Dussehra, one of the biggest festivals in India, is celebrated with great enthusiasm to epitomize the victory of good over evil. Both Ram and Ravana may be legends and myths, but it is up to us to choose who we get to be our primary identity to define our characteristics. This applies to our financial well-being as well.
Although people are progressively learning to invest over time, financial planning is sometimes tossed around or disregarded, resulting in a slew of bad decisions. So, this Dussehra, let’s focus on the bad financial habits we need to break.
Having insufficient healthcare coverage
We all know that health is wealth, yet health care coverage is among the few things that people often regard as merely a safety net rather than a priority. However, the pandemic is perhaps the best example as to why robust health insurance is essential. Having had an adverse impact on people’s health and wealth, the crisis made people realize the significance of health insurance coverage. So, it’s crucial to choose the right health insurance policy, review the insurance plans you already have, and reinvest in newer, better possibilities to gain the advantages, mainly during medical emergencies.
Investing without a purpose
Following the adage that “one man’s food is another man’s poison,” never invest just to imitate your friends and relatives. Though Ravana may be a myth/legend and does not exist today, he does live on in the form of our bad financial practices that can land us in sticky situations and impact our long-term financial wellness. So it’s extremely important to note that your investments ought to be well-linked with your financial goals since they serve as a path for achieving your goals.
Not keeping an eye on your spending
Enticed by the lucrative deals and steep discounts, sometimes we end up committing the cardinal sin of spending more than we earn by buying goods we hadn’t meant to acquire. And this leads to a cascading effect, leaving you with insufficient funds to purchase items that you genuinely require. The ongoing pandemic taught us to focus on needs rather than wants. So, just as Lord Rama embraced frugality, we must recognize the necessity of financial discipline and cultivate the ability to resist impulses. Furthermore, consider saving before spending to ensure the well-being of yourself and your family members.

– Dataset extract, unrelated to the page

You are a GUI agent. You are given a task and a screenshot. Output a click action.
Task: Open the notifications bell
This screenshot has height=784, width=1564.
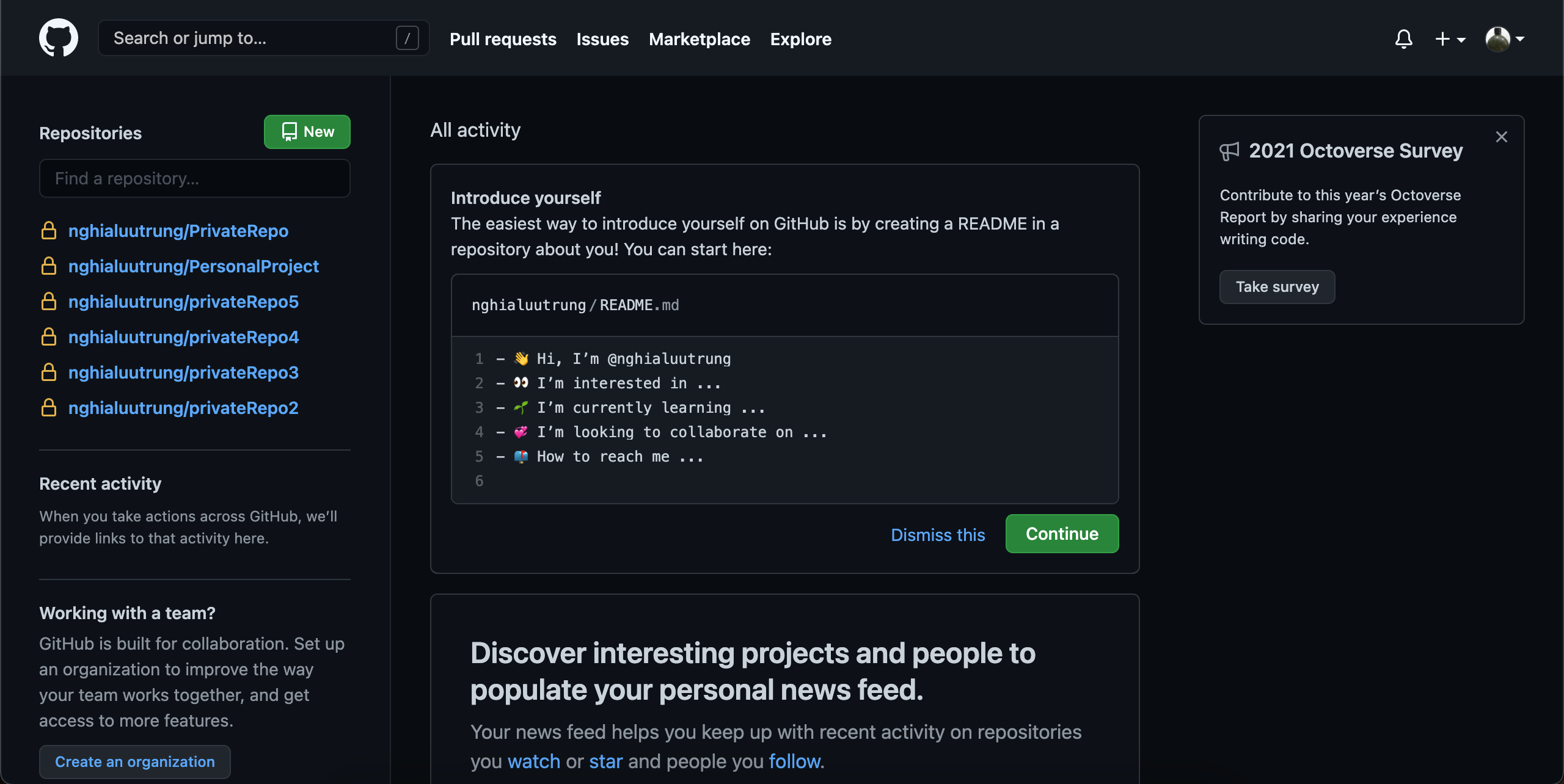[1403, 38]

Not Involving family members in financial decision making
Choosing to invest is certainly a personal decision. However, financial discussions with parents or spouses though not always pleasant, are necessary; after all, it is a matter of the family’s financial future. As in your absence, they must be aware of the investments that you have made for them so they needn’t be left in dire straits and can have a financial fall-back in case of any emergency.
Following spur-of-the-moment trends
Investors are prone to get impatient while making significant investments quickly after markets have risen sharply or withdrawing their funds from the markets during unfavorable market conditions for fear of decreased investment returns. And following these spur-of-the-moment trends is the most nefarious investing habit that leads to poor financial outcomes. As an investor, you must be patient and persistent at all times, avoiding fads and opting instead for reliable, well-proven investments with predictable returns.
It all commenced with Sita crossing the line drawn by Lakshman for her safety. Similarly, the aforementioned are just a few of the habits that directly affect your financial wellbeing. Hence, we must also learn to stay in line and work on our negative habits so that the Ravana within us does not gain influence and steal our livelihood. This Dussehra, let us epitomize the triumph of good over evil by overcoming our unfruitful financial habits.